Many of the best stories involving the Big Ten and recruiting rankings in recent years have centered on how teams or players defied the star system.
There were former walk-ons like Jack Conklin and Carl Nassib who went on to become All-Americans, or lightly recruited guys like J.J. Watt and Darqueze Dennard who blossomed into superstars. Programs like Wisconsin and Iowa earn praise for developing overlooked prospects into all-conference gems while consistently outperforming the recruiting gurus' expectations. Michigan State built a powerhouse by smartly evaluating and then coaching up two- and three-star recruits into studs, though the Spartans have spent more time in the blue-chip waters lately.
These are fun stories of persistence and hard work. Admirable ones, even. They might lead you into wanting to ignore the hype of National Signing Day or pretending the rankings that will be finalized on Wednesday aren’t worth anything.
Unfortunately, that’s not reality. Recruiting rankings do matter, at least if you want your team to compete at the truly elite echelon. So this week is vitally important for the Big Ten. The good news is, there are some encouraging trends developing.
As of Tuesday morning, four Big Ten teams ranked among ESPN's top 20 classes for 2016: No. 2 Ohio State, No. 5 Michigan, No. 13 Penn State and No. 19 Michigan State. If that holds, it would be the first time the league has had four Top 20 classes since ESPN Recruiting has been keeping track.
To understand why that matters, you have to look no farther than this year’s College Football Playoff. The national championship game between Clemson and Alabama was, as much as anything, a validation of recruiting rankings. Both teams have been loading up with star-studded classes among the nation’s very best for the past several years, and the depth and breadth of talent on the field that Monday night in Arizona certainly showed.
Or just go back to last year’s playoff. Ohio State won it all thanks in large part to a core of players from the 2013 recruiting class. ESPN ranked that group third nationally, but a re-ranking would likely put those Buckeyes at No. 1. It included such stars as Joey Bosa, Ezekiel Elliott, Vonn Bell, Eli Apple, Jalin Marshall and Darron Lee, all of whom are headed to the NFL draft this spring. (J.T. Barrett and Dontre Wilson are still sticking around in Columbus).
You don’t have to finish first in recruiting to finish No. 1 on the field, but you’d better at least be near the top. As FoxSports.com’s Stewart Mandel writes, the leaders in class rankings have all but mirrored the final rankings. The 2000 Oklahoma team is the only national champion since at least 1993 not to have had at least one top 10 recruiting class in the three seasons before its championship, and many of the title winners were powered by multiple top 5 classes.
That’s why Michigan fans should be (and are) giddy about the recruiting mojo that Jim Harbaugh has brought. Yes, some of his antics are silly, and yes, some of his tactics -- like dropping kids who had long been committed -- are more than a little distasteful.

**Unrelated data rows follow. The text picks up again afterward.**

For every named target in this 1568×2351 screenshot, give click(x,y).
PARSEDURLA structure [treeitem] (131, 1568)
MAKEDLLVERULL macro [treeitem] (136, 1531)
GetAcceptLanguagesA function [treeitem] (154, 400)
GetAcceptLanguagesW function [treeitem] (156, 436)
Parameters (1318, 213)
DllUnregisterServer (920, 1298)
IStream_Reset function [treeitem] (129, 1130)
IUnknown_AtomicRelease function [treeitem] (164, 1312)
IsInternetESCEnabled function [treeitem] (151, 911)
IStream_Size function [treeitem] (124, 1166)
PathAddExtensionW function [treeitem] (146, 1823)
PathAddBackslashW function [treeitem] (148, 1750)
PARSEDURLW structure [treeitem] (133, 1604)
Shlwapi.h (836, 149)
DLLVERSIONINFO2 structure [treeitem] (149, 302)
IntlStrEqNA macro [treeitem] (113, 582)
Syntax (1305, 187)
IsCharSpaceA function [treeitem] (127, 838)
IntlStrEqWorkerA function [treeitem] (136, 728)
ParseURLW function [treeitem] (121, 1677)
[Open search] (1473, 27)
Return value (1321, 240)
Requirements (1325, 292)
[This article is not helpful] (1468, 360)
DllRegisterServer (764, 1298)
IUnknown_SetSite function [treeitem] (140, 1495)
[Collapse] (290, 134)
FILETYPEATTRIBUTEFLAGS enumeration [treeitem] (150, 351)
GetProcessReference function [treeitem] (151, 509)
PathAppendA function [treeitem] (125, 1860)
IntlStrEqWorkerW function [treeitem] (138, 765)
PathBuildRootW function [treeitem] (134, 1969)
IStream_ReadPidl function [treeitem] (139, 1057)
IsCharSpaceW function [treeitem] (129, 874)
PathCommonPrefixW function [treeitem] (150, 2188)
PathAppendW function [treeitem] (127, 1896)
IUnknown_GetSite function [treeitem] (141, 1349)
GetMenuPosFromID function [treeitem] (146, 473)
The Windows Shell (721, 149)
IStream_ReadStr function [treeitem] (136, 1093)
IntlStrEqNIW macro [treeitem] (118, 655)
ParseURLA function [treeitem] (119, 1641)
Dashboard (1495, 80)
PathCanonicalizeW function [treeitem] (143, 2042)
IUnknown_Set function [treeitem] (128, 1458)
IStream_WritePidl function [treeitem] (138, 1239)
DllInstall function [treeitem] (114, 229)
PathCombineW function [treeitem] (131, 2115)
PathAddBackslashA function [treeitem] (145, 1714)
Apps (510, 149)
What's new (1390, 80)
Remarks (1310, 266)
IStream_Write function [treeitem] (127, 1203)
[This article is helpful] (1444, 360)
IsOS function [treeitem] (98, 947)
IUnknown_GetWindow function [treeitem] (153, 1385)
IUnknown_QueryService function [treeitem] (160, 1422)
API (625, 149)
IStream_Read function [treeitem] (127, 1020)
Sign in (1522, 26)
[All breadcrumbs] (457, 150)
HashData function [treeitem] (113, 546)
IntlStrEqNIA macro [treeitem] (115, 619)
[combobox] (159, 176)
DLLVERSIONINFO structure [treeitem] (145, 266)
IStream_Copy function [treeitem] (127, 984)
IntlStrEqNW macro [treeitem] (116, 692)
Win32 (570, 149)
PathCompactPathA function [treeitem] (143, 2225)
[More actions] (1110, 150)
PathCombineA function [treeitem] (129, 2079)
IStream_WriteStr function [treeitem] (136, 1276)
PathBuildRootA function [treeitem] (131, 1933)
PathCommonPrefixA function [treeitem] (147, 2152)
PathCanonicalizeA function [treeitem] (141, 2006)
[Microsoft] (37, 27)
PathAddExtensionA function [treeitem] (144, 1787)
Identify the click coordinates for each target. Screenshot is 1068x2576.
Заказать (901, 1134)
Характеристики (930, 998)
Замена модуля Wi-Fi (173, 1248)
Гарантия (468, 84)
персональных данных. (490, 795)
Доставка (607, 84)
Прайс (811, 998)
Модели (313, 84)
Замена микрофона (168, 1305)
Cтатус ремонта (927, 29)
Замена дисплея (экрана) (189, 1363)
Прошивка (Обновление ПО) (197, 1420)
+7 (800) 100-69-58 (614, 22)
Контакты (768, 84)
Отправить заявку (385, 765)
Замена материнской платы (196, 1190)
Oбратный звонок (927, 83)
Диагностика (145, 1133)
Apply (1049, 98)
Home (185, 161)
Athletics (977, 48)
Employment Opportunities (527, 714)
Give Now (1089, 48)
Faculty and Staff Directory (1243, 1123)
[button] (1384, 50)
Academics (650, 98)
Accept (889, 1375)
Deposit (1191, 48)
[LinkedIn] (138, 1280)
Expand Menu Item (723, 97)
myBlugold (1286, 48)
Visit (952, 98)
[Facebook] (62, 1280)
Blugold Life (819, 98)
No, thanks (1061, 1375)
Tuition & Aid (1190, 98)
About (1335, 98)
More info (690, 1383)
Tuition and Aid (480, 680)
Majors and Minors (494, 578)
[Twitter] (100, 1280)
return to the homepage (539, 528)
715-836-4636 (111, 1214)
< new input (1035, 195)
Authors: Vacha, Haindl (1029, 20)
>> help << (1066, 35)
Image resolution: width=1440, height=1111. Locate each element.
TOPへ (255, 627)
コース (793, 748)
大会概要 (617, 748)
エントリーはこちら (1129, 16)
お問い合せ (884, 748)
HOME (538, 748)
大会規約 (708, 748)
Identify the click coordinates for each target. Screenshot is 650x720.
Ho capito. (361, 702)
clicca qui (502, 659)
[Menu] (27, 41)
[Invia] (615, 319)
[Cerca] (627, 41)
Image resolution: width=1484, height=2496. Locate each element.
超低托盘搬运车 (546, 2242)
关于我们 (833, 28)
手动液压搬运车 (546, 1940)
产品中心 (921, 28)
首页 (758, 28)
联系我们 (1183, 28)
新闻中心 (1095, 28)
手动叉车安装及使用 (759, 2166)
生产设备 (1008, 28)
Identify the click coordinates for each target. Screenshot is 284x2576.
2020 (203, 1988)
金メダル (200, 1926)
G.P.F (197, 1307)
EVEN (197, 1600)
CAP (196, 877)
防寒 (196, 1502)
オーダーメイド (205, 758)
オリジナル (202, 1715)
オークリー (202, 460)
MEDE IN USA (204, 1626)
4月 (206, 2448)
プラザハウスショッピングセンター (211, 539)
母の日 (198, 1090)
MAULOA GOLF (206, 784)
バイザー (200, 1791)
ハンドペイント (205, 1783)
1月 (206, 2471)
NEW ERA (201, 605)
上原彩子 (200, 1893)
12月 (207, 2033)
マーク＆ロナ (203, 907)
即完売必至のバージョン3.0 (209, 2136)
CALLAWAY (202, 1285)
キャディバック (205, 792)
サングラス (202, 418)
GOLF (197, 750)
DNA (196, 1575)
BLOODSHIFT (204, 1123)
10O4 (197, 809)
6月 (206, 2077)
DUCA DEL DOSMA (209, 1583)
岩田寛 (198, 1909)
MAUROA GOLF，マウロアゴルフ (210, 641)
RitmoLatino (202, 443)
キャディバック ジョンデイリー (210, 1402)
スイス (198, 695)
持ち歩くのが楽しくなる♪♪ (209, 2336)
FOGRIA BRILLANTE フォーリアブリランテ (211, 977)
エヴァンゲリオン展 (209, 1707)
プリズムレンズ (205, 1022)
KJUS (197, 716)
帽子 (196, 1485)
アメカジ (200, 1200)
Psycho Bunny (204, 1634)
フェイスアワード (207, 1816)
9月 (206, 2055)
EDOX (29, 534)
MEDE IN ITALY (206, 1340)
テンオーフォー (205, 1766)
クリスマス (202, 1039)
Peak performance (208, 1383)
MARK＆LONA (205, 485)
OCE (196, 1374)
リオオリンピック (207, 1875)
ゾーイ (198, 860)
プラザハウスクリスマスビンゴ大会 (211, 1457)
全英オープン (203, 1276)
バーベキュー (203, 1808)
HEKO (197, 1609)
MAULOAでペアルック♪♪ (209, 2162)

They are also necessary in the cutthroat world of recruiting. The moral high road might bring more honor. But that path does not lead toward victory against Alabama.
Harbaugh still has a chance to land No. 1 overall recruit Rashan Gary. If so, that would give the Wolverines the top recruit in the 2016 class and the No. 2 recruit in 2014 (Jabrill Peppers) on the same roster. That’s not a bad place to start.
Harbaugh, like Urban Meyer and James Franklin before him, added some aggressiveness to the Big Ten recruiting scene. The rest of the league has been forced to catch up, and like it or not, that’s the only way to keep pace with the SEC. Michigan State has been one of the few programs to reach the rarefied air of the sport without dominating the recruiting rankings in recent years, but even the Spartans are moving up in that world. They have gone from having the No. 29 class in both 2014 and 2015 to a Top 20 class right now. The semifinal loss to Alabama was a pretty clear indication that for as much great work as Mark Dantonio has already done, even more top-shelf talent is needed.
The Big Ten is never going to outshine the SEC on the recruiting scorecard -- that’s a function of geography. But it can’t afford to get blown out on signing day and still expect to fare differently on New Year’s Day. Luckily for the league, several of its programs should finish well on Wednesday. That’s the best kind of recruiting story the Big Ten can author.